What is Haura
Extract from [Felix Wiedemann]
This storage stack uses multiple layers to reduce the complexity of the design and to simplify the reasoning for each component (see Figure 3.1). Many concepts shown in this chapter are heavily based on ZFS which will be presented in detail later on in Section 4.2.
At the bottom of the storage stack, we have the Vdev Layer (short for virtual device) and the Storage Pool Layer (SPL). The vdevs are responsible for reading and writing data to the disks. A vdev can either be a single disk, a mirror of multiple disks, or a group of disks with parity data – similar to RAID5 and raidz1 in ZFS. The SPL is responsible for striping the data over the vdevs. Like for ZFS, the lower layer already makes use of checksums to provide data integrity and advanced data recovery options. The SPL provides a block device like interface but with checksums.

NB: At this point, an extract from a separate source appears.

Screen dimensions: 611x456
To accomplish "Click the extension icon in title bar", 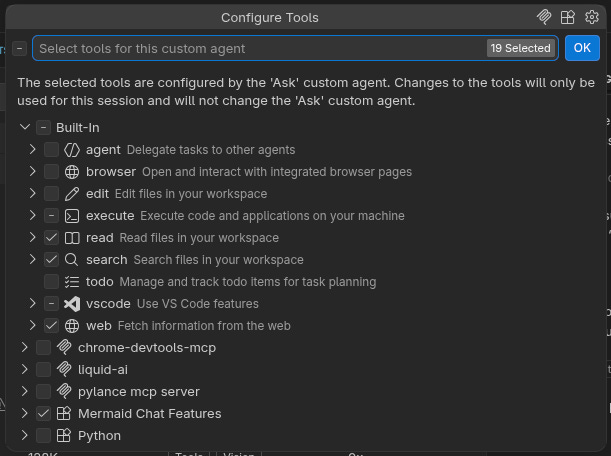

On top of this interface is the Data Management Layer (DML). The DML handles generic objects which are identified by an object reference. The DML caches often accessed objects and tracks modifications of objects. Modified objects will be written back when needed. Write back includes compression and allocation of disk space. The DML employs the redirect-on-write technique. For allocation, the DML calls an allocation handler which provides access to the allocation bitmaps.
The Tree Layer manages multiple Bε-Trees. Each Bε-Tree node is tracked as a DML object. Each Bε-Tree has a message based key-value interface with byte sequences as keys and values. The length of keys and values and the size of messages is limited to reasonable sizes: A key should be at most 1024 bytes long. Values and messages should be at most 128 KiB of data. Each message may contain arbitrary data and execute arbitrary code on application to data. Additional to querying data for a key and inserting a message for a key, the tree also provides a range query and a range delete operation which are more efficient for large key ranges.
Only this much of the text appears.